We have finally achieved justice for Yvonne
The judge described Mr Murray and Pc Fletcher, who worked together in central London’s Covent Garden, as “salt of the earth” who were “the very best of friends” and “the first port of call if anyone in the community had a problem”.
He told the court that Pc Fletcher died as a result of “a cowardly attack” when gunmen armed with Sterling submachine guns opened fire from the first-floor windows of the embassy on “unarmed and unsuspecting lawful demonstrators”, and who were “uncaring of the risk posed to police officers going about their normal duties”.
The judge added there seemed to be “little doubt” that the actions of the gunmen were “orchestrated and sanctioned” by Col Gaddafi, who “could not tolerate dissent or disagreement” and who was “prepared to approve murder on the streets of London”.
He said he was awarding the damages sought by Mr Murray “to vindicate his 37-year fight to bring to justice at least one of those responsible for the death of his colleague”.
The judge added that Mr Murray, who said he blamed himself over his colleague’s death, should be “proud” and feel “no guilt” over the incident.

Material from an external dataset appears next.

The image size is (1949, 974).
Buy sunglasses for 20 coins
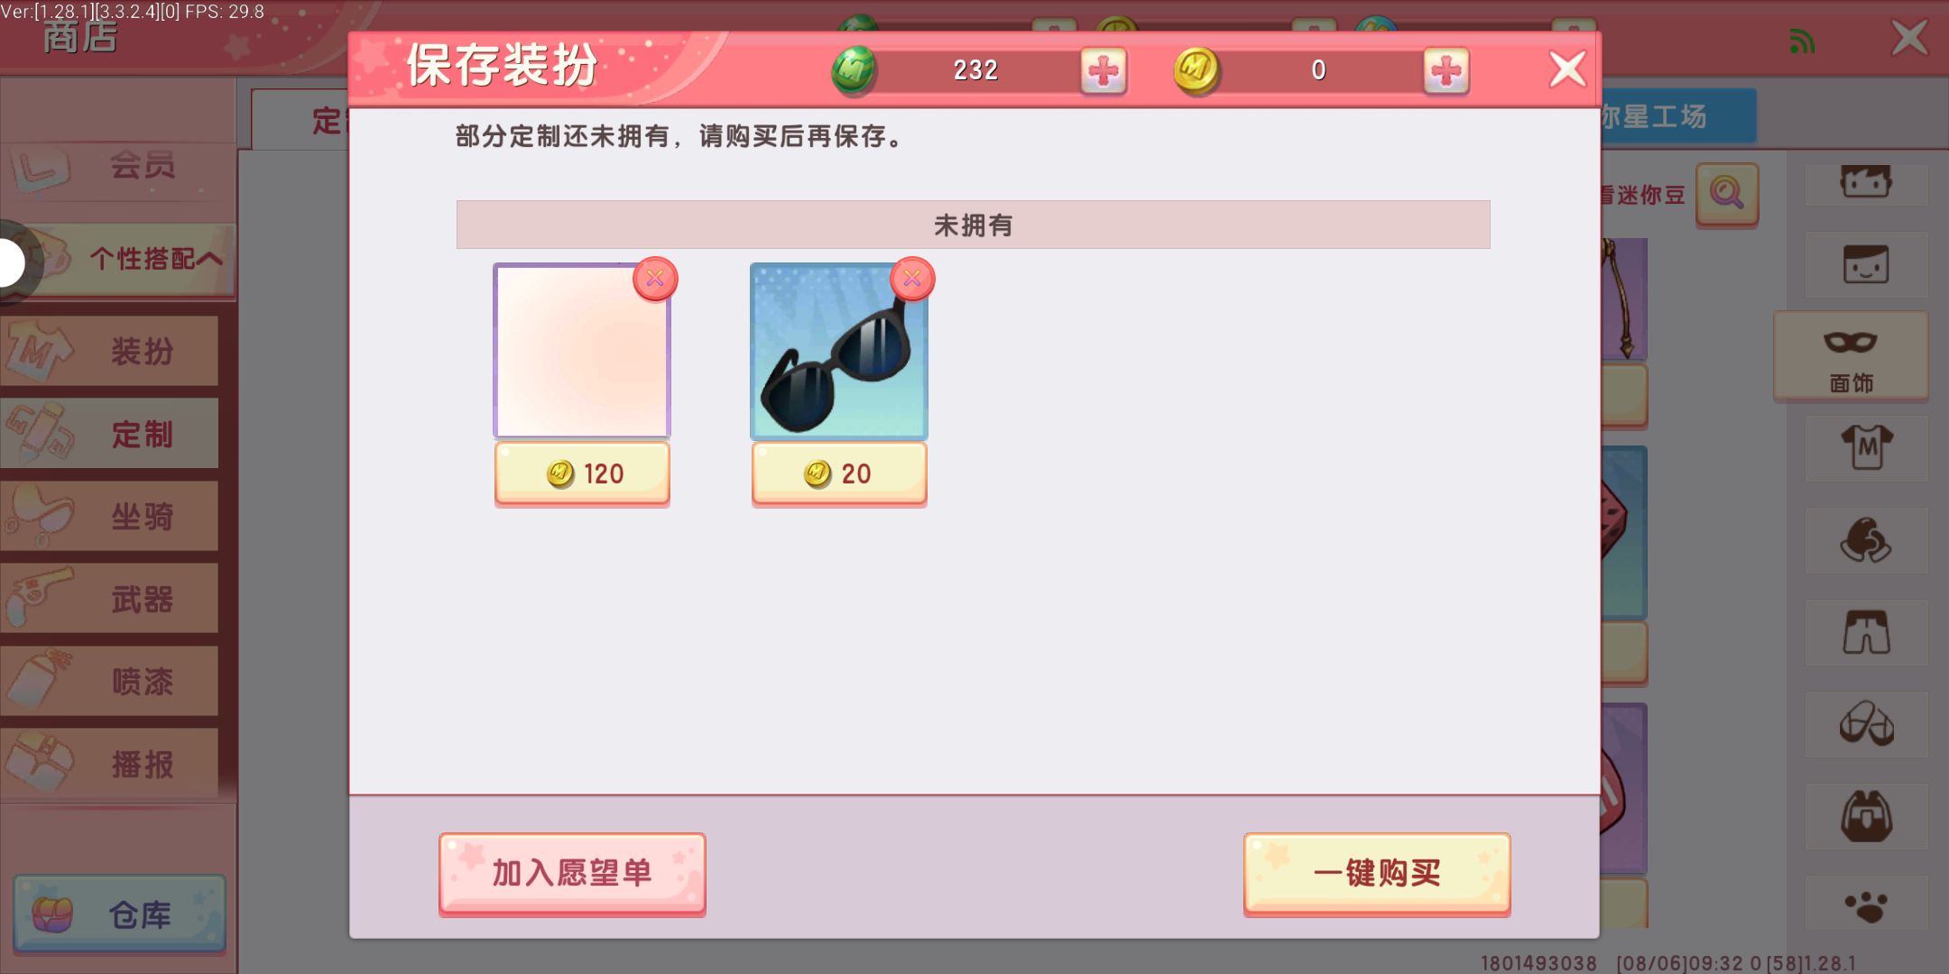[x=839, y=473]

Hailing the “incredible bravery” of officers who rushed to help her, the judge added: “No-one could have foreseen the cowardly shooting of a police officer in the back and the sad fact is that Yvonne Fletcher was, in every sense of the phrase, simply in the wrong place at the wrong time.”
Mr Mabrouk was arrested in 2015 in connection with Pc Fletcher’s death, but two years later the Metropolitan Police said charges could not be brought because key evidence had been kept secret to protect national security, the court was told last week.
Mr Murray’s legal team did not seek to rely on that evidence, instead referring the judge to disclosed material from the Met’s investigations, a ballistics report, transcripts from the inquest into Pc Fletcher’s death and photos of the scene of the shooting.
His barrister Phillippa Kaufmann QC also read to the court accounts from unnamed Libyan witnesses that she argued was evidence linking Mr Mabrouk to a plan to use violence at the protest.
The court heard from an emotional Mr Murray who described being present at his friend’s post-mortem and a “dark period” of battling nightmares and flashbacks afterwards.
Ms Kaufmann said he suffered “distress, anxiety and serious psychiatric injury” as a result of the shooting and that at the time of the incident he feared he would also be shot.
Mr Mabrouk did not take part in court proceedings but previously denied any involvement in Pc Fletcher’s death, highlighting that he had been arrested earlier in the day, before the shots were fired.
He noted Libya previously admitted responsibility over Pc Fletcher’s killing and paid compensation to her mother, the court was told.
But Ms Kaufman said it was “inconceivable” that Mr Mabrouk was “not at the heart of decision-making in relation to the use of armed violence against the anti-Gaddafi protesters” at the embassy.
The court was told he was a member of the pro-Gaddafi Libyan Revolutionary Committee that controlled the building in 1984.
Ms Kaufmann claimed Mr Mabrouk told a man from the Surveyors Department of the Met setting up barriers ahead of the protest that “we have guns here today, there is going to be fighting”, before he was arrested.
According to a Libyan engineering student who had infiltrated “pro-Gaddafi elements” in the UK, Mr Mabrouk told meetings earlier in the year that Col Gaddafi had instructed him and others to take the embassy and spoke of “bombings and murders” to “scare the British authorities into withdrawing support from anti-Gaddafi movements”, the court was told.
The court also heard that Foreign and Commonwealth Office officials received warnings over potential consequences ahead of the protest, with Ms Kaufman suggesting that knowledge of a plan to use violence went “way up the hierarchy” in Libya.
In 2019, Mr Mabrouk was “excluded” from the UK over his “suspected involvement in war crimes and crimes against humanity”, the court was told.